Model Types Overview

Chat Models

Chat models are designed for interactive conversations with a structured message format including system, user, and assistant roles.

Completion Models

Completion models are designed to continue or complete text based on a given prompt, operating on raw text input.

Key Differences

Chat Models

Structured conversation format
Role-based messages (system/user/assistant)
Built-in conversation context
Better for dialogue and Q&A

Completion Models

Raw text continuation
Single prompt input
Manual context management
Better for text generation tasks

Chat Models API

Chat models use the /v1/chat/completions endpoint with a messages array:

curl -X POST "https://api.anyapi.ai/v1/chat/completions" \
  -H "Authorization: Bearer YOUR_API_KEY" \
  -H "Content-Type: application/json" \
  -d '{
    "model": "gpt-4o",
    "messages": [
      {
        "role": "system",
        "content": "You are a helpful assistant."
      },
      {
        "role": "user", 
        "content": "Explain quantum computing in simple terms."
      }
    ],
    "max_tokens": 150,
    "temperature": 0.7
  }'

Message Roles

System Messages

Set the behavior and context for the AI assistant:

{
  "role": "system",
  "content": "You are a professional financial advisor.

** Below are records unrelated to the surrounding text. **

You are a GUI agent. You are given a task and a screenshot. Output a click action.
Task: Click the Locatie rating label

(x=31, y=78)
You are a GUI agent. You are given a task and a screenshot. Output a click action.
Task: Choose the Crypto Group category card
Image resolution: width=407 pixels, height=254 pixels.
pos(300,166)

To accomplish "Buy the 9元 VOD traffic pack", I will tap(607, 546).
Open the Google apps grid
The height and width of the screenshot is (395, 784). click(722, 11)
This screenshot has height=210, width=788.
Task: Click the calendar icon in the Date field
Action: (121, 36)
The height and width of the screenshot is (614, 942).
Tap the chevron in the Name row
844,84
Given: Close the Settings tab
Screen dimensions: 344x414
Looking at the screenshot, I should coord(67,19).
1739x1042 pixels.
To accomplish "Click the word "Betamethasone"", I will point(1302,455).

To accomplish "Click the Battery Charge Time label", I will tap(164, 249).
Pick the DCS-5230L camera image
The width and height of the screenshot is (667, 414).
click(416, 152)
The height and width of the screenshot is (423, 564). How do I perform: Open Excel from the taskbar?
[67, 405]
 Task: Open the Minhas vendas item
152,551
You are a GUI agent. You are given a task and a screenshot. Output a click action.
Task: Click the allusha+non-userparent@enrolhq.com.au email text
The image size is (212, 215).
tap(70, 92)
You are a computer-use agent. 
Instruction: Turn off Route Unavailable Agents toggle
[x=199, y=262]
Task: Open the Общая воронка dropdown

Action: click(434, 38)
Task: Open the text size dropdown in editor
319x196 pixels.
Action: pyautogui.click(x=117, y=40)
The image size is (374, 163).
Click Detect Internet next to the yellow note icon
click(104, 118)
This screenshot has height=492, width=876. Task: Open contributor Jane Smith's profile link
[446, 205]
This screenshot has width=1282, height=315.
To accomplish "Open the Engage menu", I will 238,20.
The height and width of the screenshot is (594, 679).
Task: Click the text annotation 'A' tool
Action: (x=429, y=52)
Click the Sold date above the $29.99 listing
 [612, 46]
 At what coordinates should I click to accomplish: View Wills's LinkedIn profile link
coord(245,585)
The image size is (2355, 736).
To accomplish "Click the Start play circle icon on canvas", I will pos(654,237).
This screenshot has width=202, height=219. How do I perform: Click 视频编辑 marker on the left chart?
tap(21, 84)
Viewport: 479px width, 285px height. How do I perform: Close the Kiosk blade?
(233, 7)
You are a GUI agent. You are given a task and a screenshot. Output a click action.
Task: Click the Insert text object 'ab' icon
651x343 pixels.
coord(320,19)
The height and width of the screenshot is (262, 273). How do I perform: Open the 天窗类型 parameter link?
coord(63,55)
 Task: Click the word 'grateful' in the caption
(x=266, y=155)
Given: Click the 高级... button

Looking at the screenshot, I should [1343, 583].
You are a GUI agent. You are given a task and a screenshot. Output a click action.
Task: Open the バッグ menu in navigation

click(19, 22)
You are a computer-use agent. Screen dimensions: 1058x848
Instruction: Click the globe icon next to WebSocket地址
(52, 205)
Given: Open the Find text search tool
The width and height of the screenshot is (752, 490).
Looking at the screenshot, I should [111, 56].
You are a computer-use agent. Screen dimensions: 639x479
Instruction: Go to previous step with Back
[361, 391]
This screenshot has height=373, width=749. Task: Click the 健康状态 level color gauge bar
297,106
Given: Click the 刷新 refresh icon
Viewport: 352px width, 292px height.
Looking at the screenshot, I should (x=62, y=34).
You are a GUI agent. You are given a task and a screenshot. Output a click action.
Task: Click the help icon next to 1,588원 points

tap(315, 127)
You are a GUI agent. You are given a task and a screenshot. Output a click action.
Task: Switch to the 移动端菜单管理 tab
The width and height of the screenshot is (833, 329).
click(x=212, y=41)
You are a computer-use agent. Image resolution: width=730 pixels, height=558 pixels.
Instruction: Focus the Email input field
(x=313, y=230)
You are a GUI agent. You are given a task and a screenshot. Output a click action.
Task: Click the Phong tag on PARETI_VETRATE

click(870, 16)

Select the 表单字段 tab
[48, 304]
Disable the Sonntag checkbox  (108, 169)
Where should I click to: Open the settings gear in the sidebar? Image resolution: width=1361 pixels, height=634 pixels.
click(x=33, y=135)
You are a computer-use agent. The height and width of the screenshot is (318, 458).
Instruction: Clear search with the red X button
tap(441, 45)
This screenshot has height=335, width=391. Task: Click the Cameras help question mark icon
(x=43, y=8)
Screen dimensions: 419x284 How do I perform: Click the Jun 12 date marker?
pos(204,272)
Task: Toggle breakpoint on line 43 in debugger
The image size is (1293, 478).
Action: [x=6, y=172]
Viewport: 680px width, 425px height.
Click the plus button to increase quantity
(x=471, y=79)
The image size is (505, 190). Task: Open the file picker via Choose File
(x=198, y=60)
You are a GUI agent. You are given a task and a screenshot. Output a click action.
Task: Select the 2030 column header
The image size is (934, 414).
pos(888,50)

Provide conservative investment advice and always mention risks."
}

User Messages

Messages from the human user:

{
  "role": "user", 
  "content": "Should I invest in cryptocurrency?"
}

Assistant Messages

Previous responses from the AI (for conversation context):

{
  "role": "assistant",
  "content": "Cryptocurrency investments carry significant risks due to high volatility..."
}

Conversation Context Management

Building Conversation History

class ConversationManager:
    def __init__(self, system_prompt="You are a helpful assistant."):
        self.messages = [
            {"role": "system", "content": system_prompt}
        ]
    
    def add_user_message(self, content):
        self.messages.append({"role": "user", "content": content})
    
    def add_assistant_message(self, content):
        self.messages.append({"role": "assistant", "content": content})
    
    def get_response(self, user_input, model="gpt-4o"):
        # Add user message
        self.add_user_message(user_input)
        
        # Get AI response
        response = requests.post(
            "https://api.anyapi.ai/v1/chat/completions",
            headers={
                "Authorization": "Bearer YOUR_API_KEY",
                "Content-Type": "application/json"
            },
            json={
                "model": model,
                "messages": self.messages,
                "max_tokens": 500,
                "temperature": 0.7
            }
        )
        
        assistant_response = response.json()["choices"][0]["message"]["content"]
        
        # Add assistant response to history
        self.add_assistant_message(assistant_response)
        
        return assistant_response
    
    def clear_conversation(self, keep_system=True):
        if keep_system and self.messages[0]["role"] == "system":
            self.messages = [self.messages[0]]
        else:
            self.messages = []

# Usage
conversation = ConversationManager("You are a coding tutor. Help users learn programming.")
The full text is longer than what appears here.